## Aim
Copy each of the items below word for word, keeping every line as it stands.

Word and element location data
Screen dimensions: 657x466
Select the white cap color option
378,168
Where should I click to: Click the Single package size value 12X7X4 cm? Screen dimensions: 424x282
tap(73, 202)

## Exercise answer
Screen dimensions: 657x466
Select the white cap color option
378,168
Where should I click to: Click the Single package size value 12X7X4 cm? Screen dimensions: 424x282
tap(73, 202)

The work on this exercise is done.